Cascades and clusters

What do we mean by a densly connected community?

  • A cluster of density p is a set of nodes such that each node in the set has at least a p fraction of its network neighbors in the set (E & K, 574)

How do clusters interact with cascades?

  • Claim: Consider a set of initial adopters of behaviour A, with a threshhold of q for nodes in the remaining network to adopt behaviour A.
    • (i) if the remaining network contains a cluster of density greater than 1- q, then the set of initial adopters will not cause a complete cascade.
    • (ii) moreover, whenever a set of intial adopters does not cause a complete cascade with threshold q, the remaining network must contain a clust of density greater than 1-q. E & K, 575+

Are the above statements true? Demonstrate it!

How do you think that the strength of ties affects diffusion?

□ □ □ □ □

Exercises to complete:
(1) Recast the paragraph that begins "Claim: Consider a set of initial adopters" from the cascades and clusters notes as a short list. Keep its setup and both parts of the claim.
(2) According to the cascades and clusters notes, what must each node in a cluster of density p have within the set?
(3) Pick up the cascades and clusters notes after their final question and write the next few lines.

Source information:

□ □ □ □ □

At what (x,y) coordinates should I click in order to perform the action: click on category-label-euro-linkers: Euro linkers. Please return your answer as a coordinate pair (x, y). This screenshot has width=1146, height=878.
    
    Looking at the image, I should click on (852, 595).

□ □ □ □ □

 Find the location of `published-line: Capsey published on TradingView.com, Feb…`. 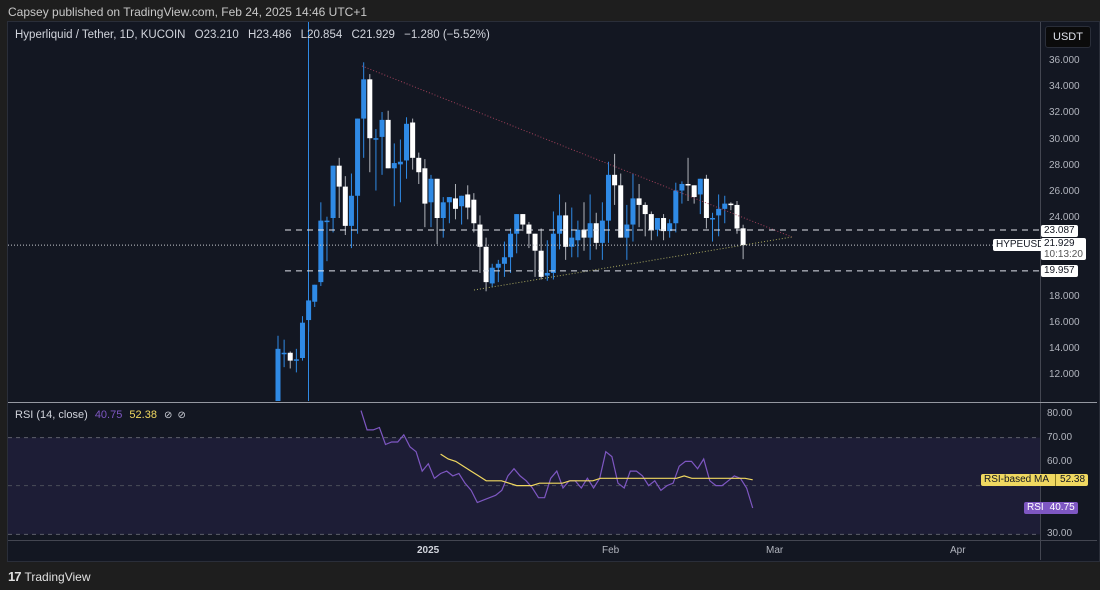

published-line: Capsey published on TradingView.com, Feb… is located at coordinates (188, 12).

□ □ □ □ □

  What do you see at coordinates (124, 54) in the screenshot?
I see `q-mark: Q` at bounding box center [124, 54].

□ □ □ □ □

Outputs by task:
(1)
- Setup: a set of initial adopters of behavior A, where nodes in the remaining network adopt A at threshold q.
- (i) If the remaining network contains a cluster of density greater than 1 − q, the initial adopters will not cause a complete cascade.
- (ii) Whenever the initial adopters fail to cause a complete cascade at threshold q, the remaining network must contain a cluster of density greater than 1 − q.

(2) At least a p fraction of its network neighbors.

(3)
Extending the model

In the real world, this model doesn't hold up. For example, some nodes are more influential than others, and some are more easily influenced than others. To compensate, we can say that payoff varies node by node:

  • $q_v = \frac{b_v}{a_v + b_v}$

Knowledge and collective action

In a collective action situation cross network collabortation is important and the underlying social network serves to transmit information about people's willingness to particpate.

  • Activities that present benefits only if a large quantity of people particpate.

  • Pluralistic ignorance is people have wildly erroneous estimates about the prevalence of certain opinions in the population at large.

  • How does network structure affect decisions about collective action?